Elevated levels of circulating microbial-associated uremic toxins are associated with metastatic duodenopancreatic neuroendocrine tumors in patients with Multiple Endocrine Neoplasia Type 1

Metastatic duodenopancreatic neuroendocrine tumors (dpNETs) are the primary cause of mortality among patients with Multiple Endocrine Neoplasia Type 1 (MEN1). Emerging evidence implicates the microbiome and microbial-derived secreted factors in promoting cancer development and progression. In the current study, we report that the circulating microbial-associated uremic toxins trimethylamine N-oxide (TMAO), indoxyl sulfate (IS), cresol sulfate (CS), cresol glucuronide (CG), and phenol sulfate (PS) are elevated in MEN1 patients with metastatic dpNETs.
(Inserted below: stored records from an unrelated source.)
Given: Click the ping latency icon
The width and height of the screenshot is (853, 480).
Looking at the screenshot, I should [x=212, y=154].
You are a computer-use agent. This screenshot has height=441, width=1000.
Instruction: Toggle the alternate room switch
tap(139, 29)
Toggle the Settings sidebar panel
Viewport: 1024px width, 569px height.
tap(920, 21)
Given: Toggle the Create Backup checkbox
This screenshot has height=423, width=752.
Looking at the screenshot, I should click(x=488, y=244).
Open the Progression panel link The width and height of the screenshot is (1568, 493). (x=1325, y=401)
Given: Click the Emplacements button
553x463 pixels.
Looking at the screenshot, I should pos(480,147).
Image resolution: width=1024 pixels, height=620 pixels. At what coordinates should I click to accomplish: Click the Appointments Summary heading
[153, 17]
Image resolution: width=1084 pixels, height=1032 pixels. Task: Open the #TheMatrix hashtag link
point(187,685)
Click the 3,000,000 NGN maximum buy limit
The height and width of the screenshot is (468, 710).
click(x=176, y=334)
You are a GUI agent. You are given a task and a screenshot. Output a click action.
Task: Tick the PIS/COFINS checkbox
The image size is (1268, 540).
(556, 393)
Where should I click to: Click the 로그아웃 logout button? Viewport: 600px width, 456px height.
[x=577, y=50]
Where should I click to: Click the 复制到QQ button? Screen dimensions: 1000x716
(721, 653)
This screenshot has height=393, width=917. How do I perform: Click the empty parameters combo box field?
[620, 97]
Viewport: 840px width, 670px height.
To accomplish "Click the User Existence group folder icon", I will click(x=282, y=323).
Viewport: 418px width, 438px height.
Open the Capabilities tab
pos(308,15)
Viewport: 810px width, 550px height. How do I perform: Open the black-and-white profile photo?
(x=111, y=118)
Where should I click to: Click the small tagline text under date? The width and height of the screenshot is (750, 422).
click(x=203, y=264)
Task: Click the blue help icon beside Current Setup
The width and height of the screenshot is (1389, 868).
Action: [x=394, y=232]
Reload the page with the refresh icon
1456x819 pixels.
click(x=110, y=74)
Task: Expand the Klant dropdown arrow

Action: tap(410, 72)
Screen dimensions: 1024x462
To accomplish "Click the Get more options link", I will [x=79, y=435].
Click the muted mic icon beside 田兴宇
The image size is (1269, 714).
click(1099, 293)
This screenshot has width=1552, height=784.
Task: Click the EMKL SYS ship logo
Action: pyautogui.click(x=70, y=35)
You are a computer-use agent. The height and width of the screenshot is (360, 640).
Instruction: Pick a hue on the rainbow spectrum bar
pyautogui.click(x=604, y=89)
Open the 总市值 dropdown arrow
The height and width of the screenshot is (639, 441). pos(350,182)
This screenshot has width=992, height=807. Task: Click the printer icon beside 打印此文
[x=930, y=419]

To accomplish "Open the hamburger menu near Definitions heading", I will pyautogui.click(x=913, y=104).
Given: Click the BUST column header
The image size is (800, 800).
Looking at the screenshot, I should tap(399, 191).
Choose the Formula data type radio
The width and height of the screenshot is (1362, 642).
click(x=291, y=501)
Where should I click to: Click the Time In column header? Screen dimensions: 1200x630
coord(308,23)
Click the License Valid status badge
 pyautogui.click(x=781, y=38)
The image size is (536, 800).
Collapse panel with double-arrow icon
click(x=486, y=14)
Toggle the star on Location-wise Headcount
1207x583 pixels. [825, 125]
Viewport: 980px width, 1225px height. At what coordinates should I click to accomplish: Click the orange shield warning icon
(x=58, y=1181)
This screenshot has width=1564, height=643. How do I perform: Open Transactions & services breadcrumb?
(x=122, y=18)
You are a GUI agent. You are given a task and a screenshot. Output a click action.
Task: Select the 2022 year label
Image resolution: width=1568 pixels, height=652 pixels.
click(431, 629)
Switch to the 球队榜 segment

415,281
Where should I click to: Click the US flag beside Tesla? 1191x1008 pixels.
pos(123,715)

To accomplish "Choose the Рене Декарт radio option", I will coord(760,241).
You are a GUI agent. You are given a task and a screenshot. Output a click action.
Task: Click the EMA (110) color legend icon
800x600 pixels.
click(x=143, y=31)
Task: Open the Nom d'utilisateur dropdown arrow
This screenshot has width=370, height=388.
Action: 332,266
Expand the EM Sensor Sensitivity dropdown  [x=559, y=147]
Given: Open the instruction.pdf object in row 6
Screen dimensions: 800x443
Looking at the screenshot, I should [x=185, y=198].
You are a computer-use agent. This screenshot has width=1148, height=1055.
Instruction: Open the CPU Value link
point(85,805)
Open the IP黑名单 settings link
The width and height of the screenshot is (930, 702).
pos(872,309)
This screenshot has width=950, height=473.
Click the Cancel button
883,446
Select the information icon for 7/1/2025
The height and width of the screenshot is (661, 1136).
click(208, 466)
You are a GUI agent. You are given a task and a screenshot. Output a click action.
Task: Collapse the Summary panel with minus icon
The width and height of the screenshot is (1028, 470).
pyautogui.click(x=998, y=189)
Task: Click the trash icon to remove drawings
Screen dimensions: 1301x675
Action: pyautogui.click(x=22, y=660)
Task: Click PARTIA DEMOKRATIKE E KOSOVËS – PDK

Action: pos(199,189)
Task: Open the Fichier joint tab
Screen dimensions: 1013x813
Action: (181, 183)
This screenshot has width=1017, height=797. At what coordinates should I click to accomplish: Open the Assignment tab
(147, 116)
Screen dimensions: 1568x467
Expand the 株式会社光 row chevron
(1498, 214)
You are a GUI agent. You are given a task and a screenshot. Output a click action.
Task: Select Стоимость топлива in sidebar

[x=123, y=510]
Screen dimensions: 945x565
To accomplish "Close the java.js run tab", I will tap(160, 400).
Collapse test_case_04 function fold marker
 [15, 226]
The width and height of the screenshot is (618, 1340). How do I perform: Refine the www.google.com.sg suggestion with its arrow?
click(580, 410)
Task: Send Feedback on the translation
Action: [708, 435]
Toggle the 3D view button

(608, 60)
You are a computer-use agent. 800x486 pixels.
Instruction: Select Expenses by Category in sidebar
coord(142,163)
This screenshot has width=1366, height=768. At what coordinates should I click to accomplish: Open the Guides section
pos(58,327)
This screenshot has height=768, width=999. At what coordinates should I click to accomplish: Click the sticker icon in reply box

Proteomic- and metabolomic-based analysis of resected dpNET tissues from MEN1 patients also revealed detectable levels of uremic toxins that positively correlated with peptide-based signatures corresponding to Fusobacterium nucleatum, Faecalibacterium prausnitzii, and Klebsiella pneumoniae and negatively correlated with Streptococcus pneumoniae and Streptococcus thermophilus. A microbial-associated uremic toxin panel (MUTP) was developed and, in an independent case-control validation cohort, the panel yielded an area under the receiver operating characteristic curve (AUC) of 0.94 (95 % CI: 0.85–1.00) with 67 % sensitivity at 95 % specificity for identifying MEN1 patients with metastatic dpNETS. Increases in circulating microbial-associated uremic toxins during early stages of neoplasia were also found to be associated with poor overall survival in an Men1^fl/flPdx1-Cre^Tg mouse model of MEN1 pancreatic NETs. Our findings suggest that microbial dysbiosis is associated with disease aggressiveness and that increases in circulating microbial-associated uremic toxins may be a prognostic indication for MEN1 individuals who are at risk of having metastatic dpNETs.